▶ Task 1
List every conference category that the summit overview names.
▶ Task 2
Rewrite the summit overview from "8 min readOct" up to and including "Session & Tutorials.", changing "attended" to "joined".

▶ Excerpted text

---+---

Spark AI Summit 2019 Overview

Published in

datalex

8 min readOct 24, 2019

After a great 2 days in Amsterdam, for the SparkAISummit 2019 in Europe, I would like to share with you how the summit went, then the different updates announced during the event and the main trends I followed.

How the summit went?

The little brother of the Spark + AI Summit located in San Francisco, took place from the 15th -17th October in Amsterdam. This year, more than 2 300 people attended the conference, for its 4th edition.

You can follow conferences, from 9:00 AM to 6:00 PM. Ten concurrent conferences, which last 40 minutes, with a 10 minute break between them.

Conferences are grouped under different classification: AI Use Cases; Developer; Data Engineering; Data Science, Machine Learning & Deep Learning; Data & ML Research; Data and ML Industry Use Cases; Sponsor Session & Tutorials.

---+---

▶ Supplied data
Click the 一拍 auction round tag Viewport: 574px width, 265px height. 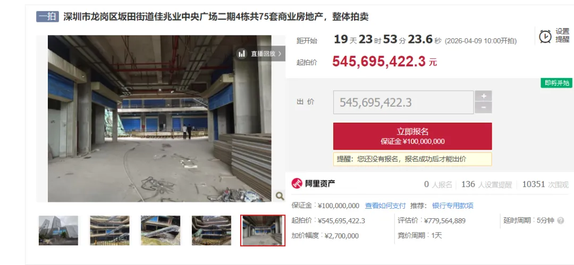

---+---

▶ Task answer 1
AI Use Cases; Developer; Data Engineering; Data Science, Machine Learning & Deep Learning; Data & ML Research; Data and ML Industry Use Cases; Sponsor Session & Tutorials

▶ Task answer 2
8 min readOct 24, 2019

After a great 2 days in Amsterdam, for the SparkAISummit 2019 in Europe, I would like to share with you how the summit went, then the different updates announced during the event and the main trends I followed.

How the summit went?

The little brother of the Spark + AI Summit located in San Francisco, took place from the 15th -17th October in Amsterdam. This year, more than 2 300 people joined the conference, for its 4th edition.

You can follow conferences, from 9:00 AM to 6:00 PM. Ten concurrent conferences, which last 40 minutes, with a 10 minute break between them.

Conferences are grouped under different classification: AI Use Cases; Developer; Data Engineering; Data Science, Machine Learning & Deep Learning; Data & ML Research; Data and ML Industry Use Cases; Sponsor Session & Tutorials.